• TO DO: Show each line of the listing that contains the word "Click", copying every such line in full.

------ ENTRIES

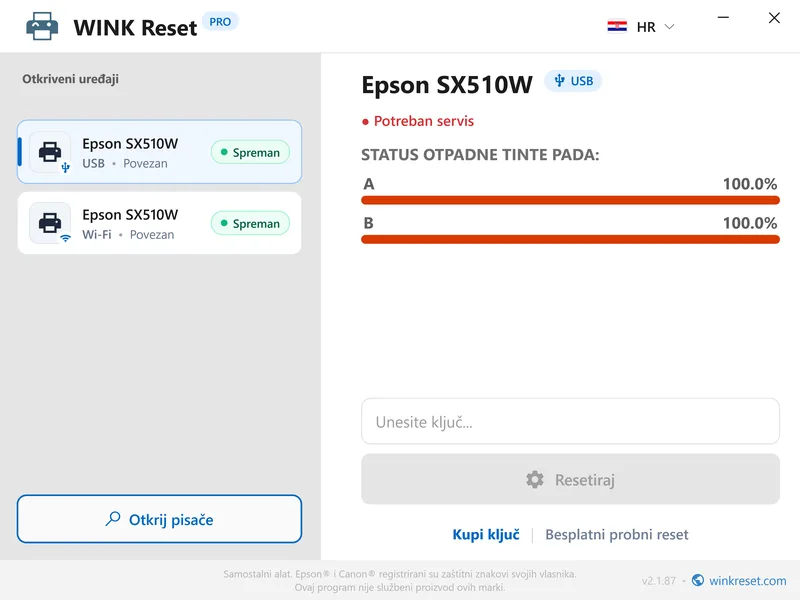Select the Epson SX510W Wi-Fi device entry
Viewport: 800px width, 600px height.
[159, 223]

------------
------ ENTRIES

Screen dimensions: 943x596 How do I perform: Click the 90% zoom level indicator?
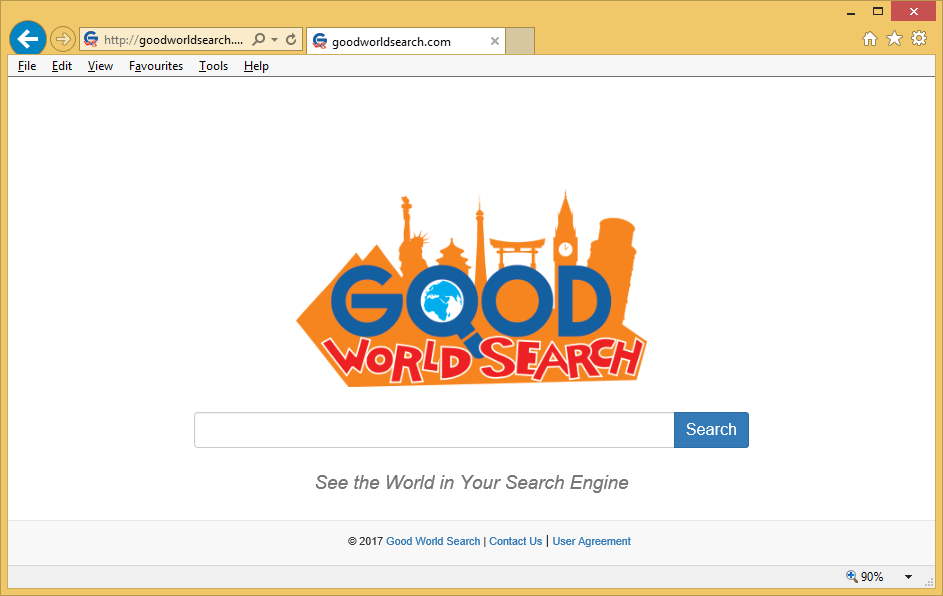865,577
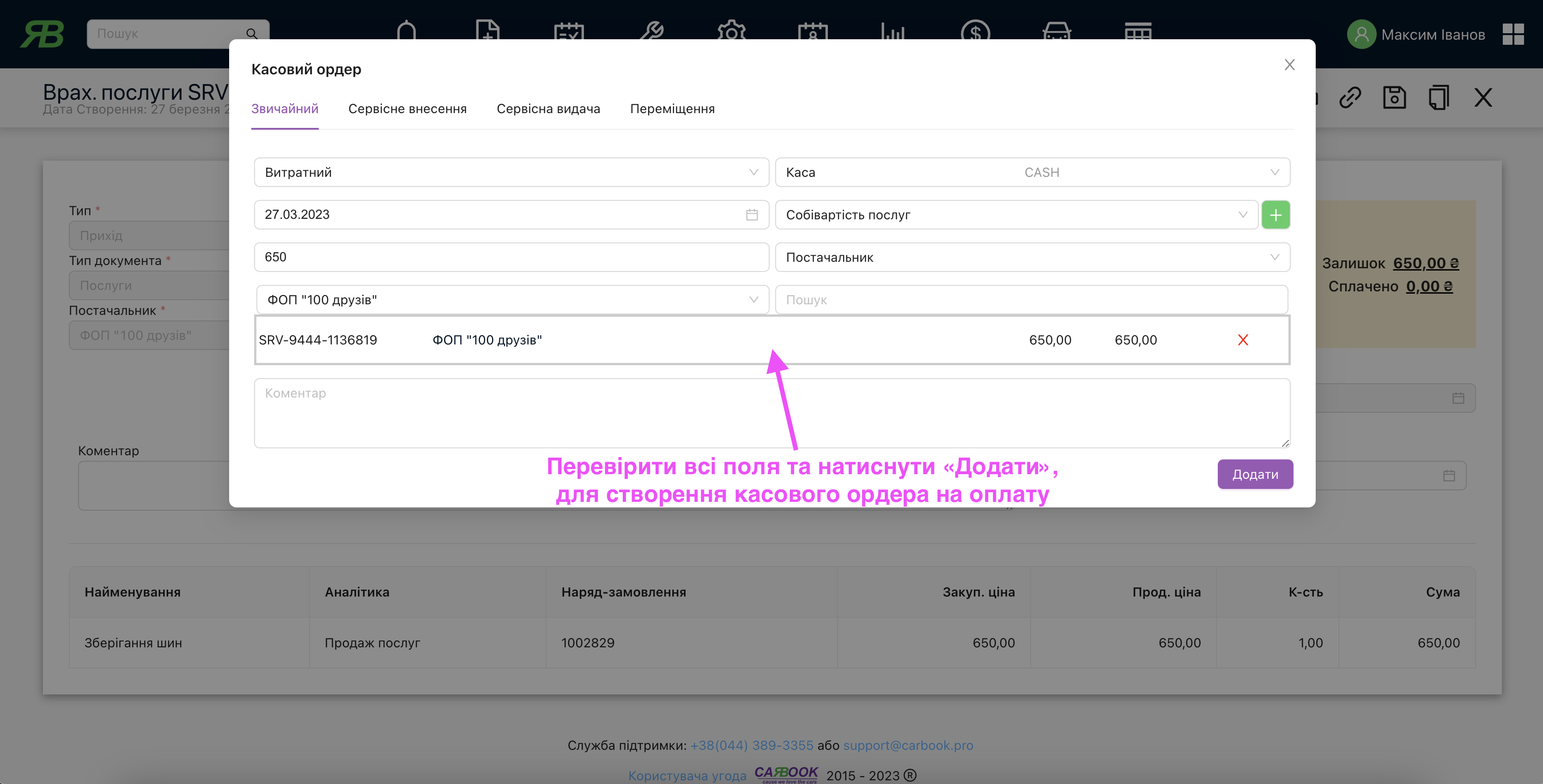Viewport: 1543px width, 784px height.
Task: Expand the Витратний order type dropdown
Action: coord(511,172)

------------
------ ENTRIES

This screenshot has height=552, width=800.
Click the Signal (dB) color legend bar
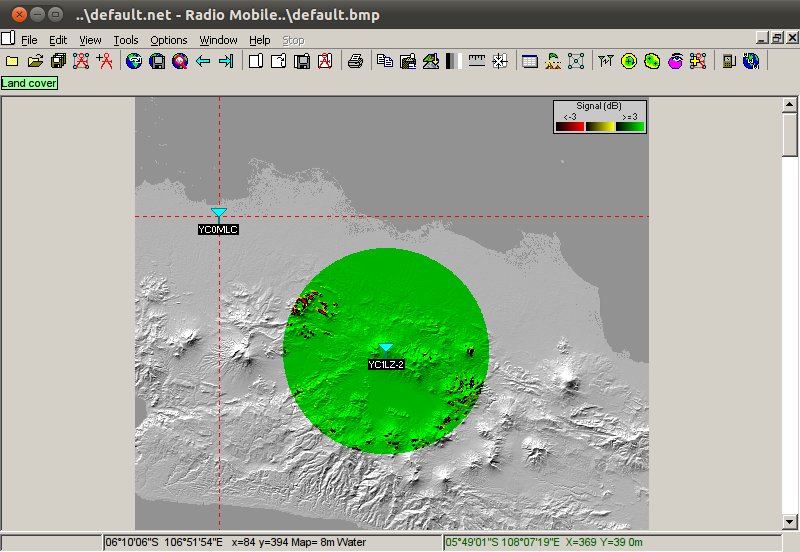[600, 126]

------------

• ANSWER TO THE EXERCISE:
Screen dimensions: 943x596 How do I perform: Click the 90% zoom level indicator?
Click the Signal (dB) color legend bar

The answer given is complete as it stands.